Segment Start: Material provided
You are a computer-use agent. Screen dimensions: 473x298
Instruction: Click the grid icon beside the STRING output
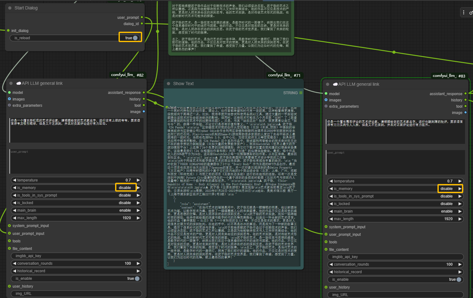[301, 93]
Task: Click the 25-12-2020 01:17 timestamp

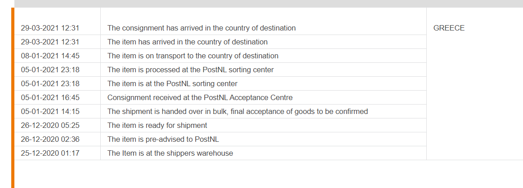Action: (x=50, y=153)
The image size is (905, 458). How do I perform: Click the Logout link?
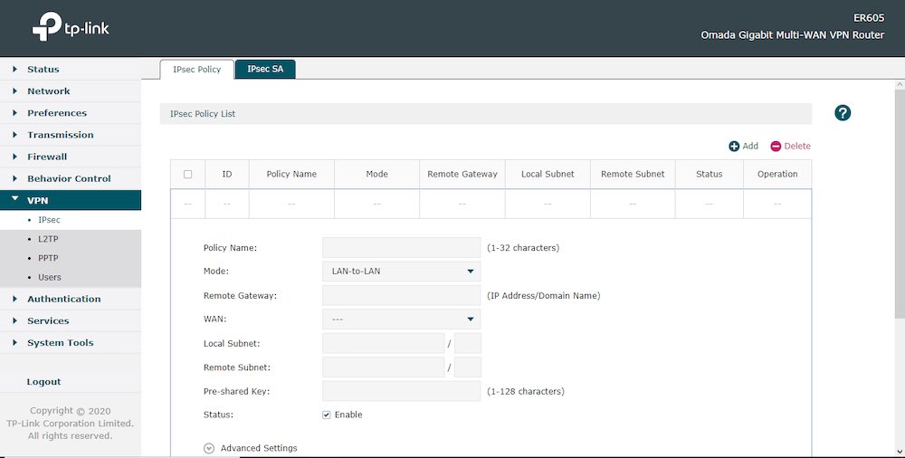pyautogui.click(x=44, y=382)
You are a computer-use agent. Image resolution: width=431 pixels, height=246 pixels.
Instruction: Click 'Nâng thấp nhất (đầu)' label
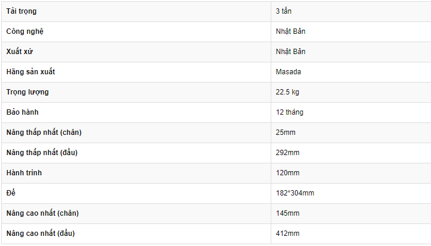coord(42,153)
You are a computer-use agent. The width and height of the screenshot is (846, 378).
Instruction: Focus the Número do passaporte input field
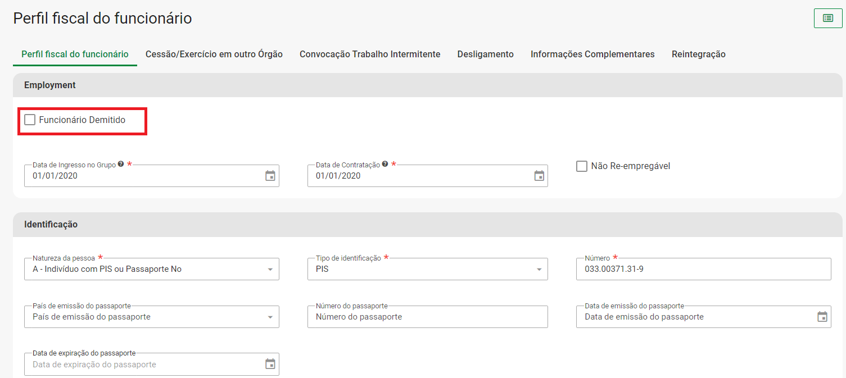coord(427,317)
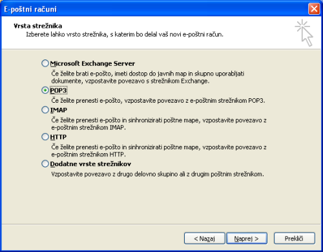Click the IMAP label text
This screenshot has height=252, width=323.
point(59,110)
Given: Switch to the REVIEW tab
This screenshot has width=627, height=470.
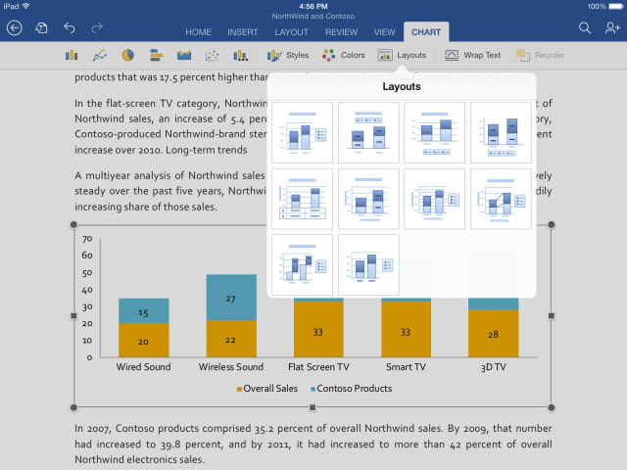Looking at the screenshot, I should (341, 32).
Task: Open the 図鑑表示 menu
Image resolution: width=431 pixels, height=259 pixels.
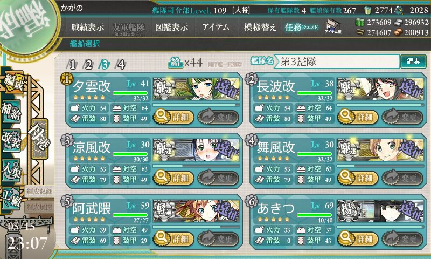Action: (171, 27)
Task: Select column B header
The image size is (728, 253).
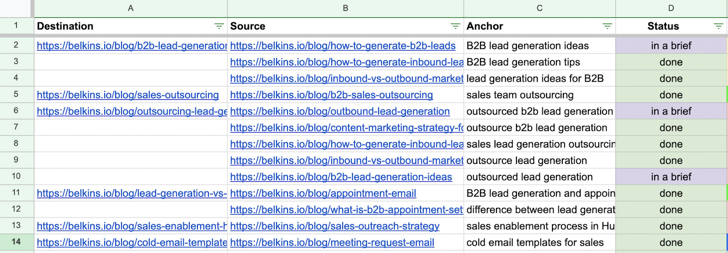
Segment End: Material provided
Segment Start: Material provided
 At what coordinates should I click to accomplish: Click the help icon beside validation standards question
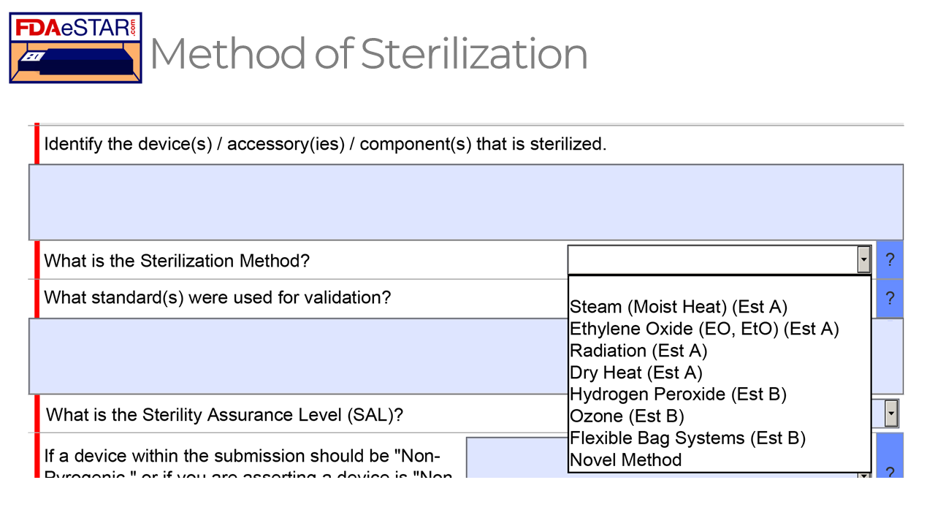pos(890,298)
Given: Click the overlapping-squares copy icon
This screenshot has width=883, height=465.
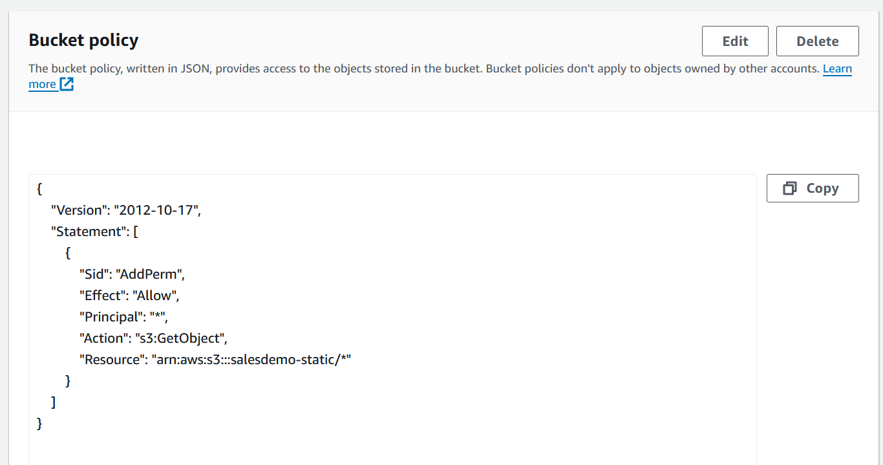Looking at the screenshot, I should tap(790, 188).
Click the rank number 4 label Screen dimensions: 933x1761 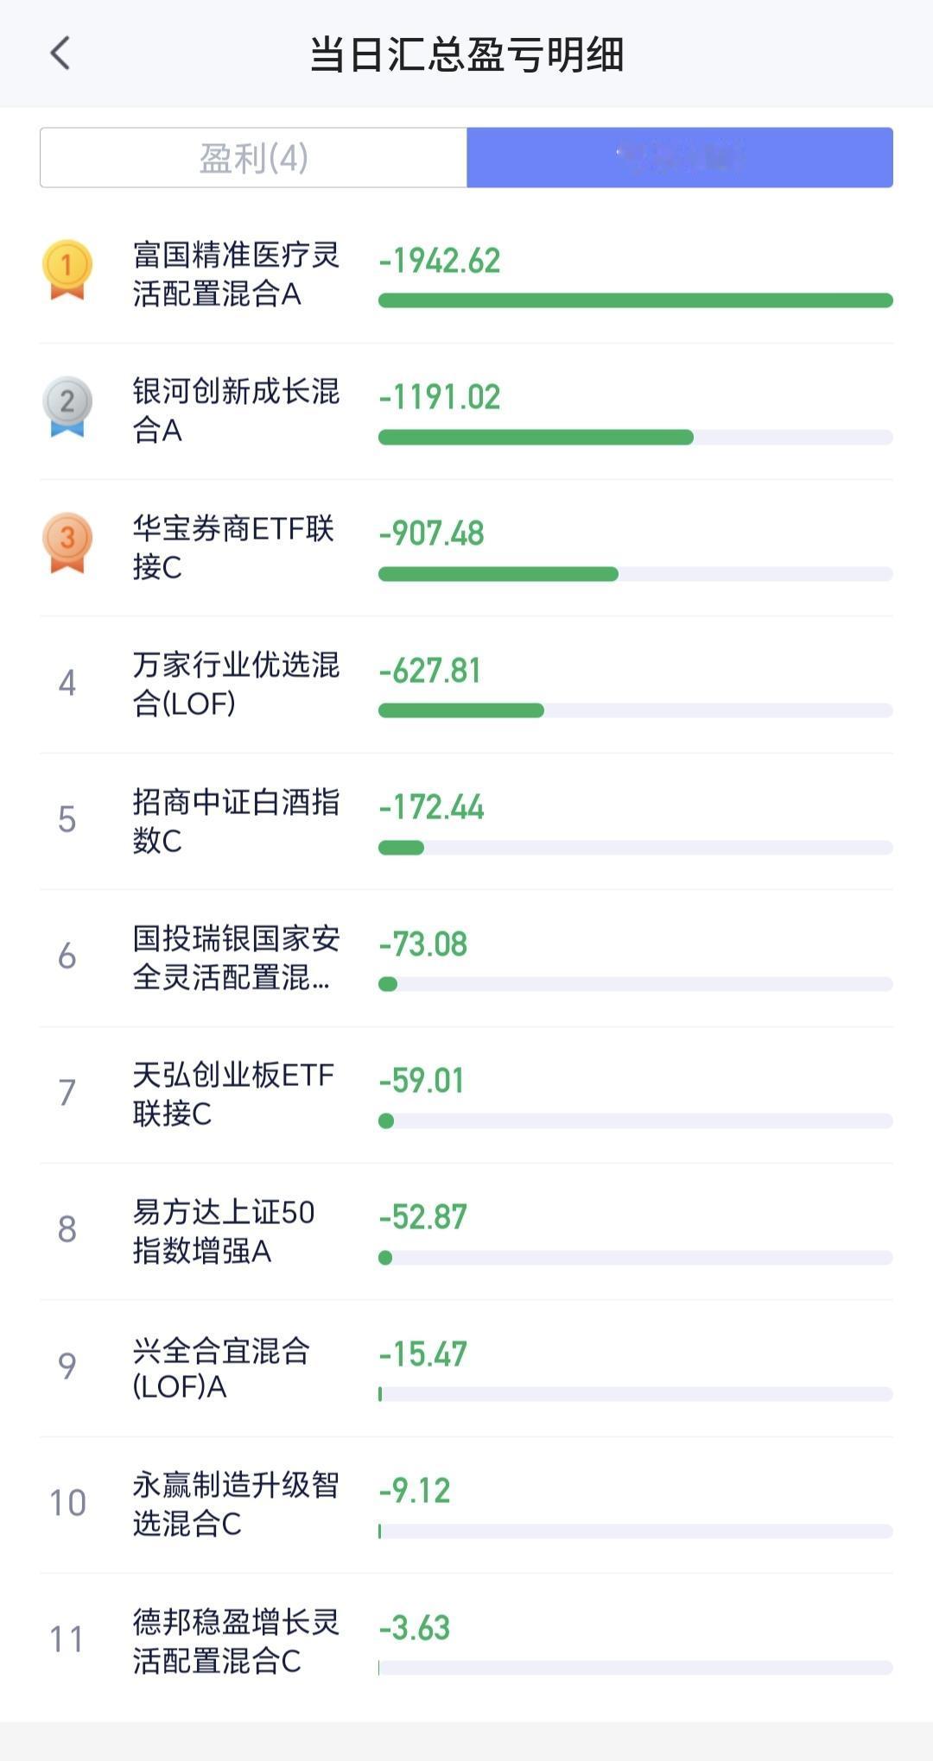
Segment End: Material provided
**Your assignment**
Return word for word the lines of the listing above, starting at the line with "You are a computer-use agent. Image" and ending at the line with "Task: Open the 図鑑表示 menu", both included. Pictures do not belong in the copy.

**Response**
You are a computer-use agent. Image resolution: width=431 pixels, height=246 pixels.
Instruction: Click 'Nâng thấp nhất (đầu)' label
coord(42,153)
You are a computer-use agent. The width and height of the screenshot is (846, 378).
Instruction: Focus the Número do passaporte input field
coord(427,317)
Click the IMAP label text
This screenshot has height=252, width=323.
point(59,110)
Given: Switch to the REVIEW tab
This screenshot has width=627, height=470.
Looking at the screenshot, I should (341, 32).
Task: Open the 図鑑表示 menu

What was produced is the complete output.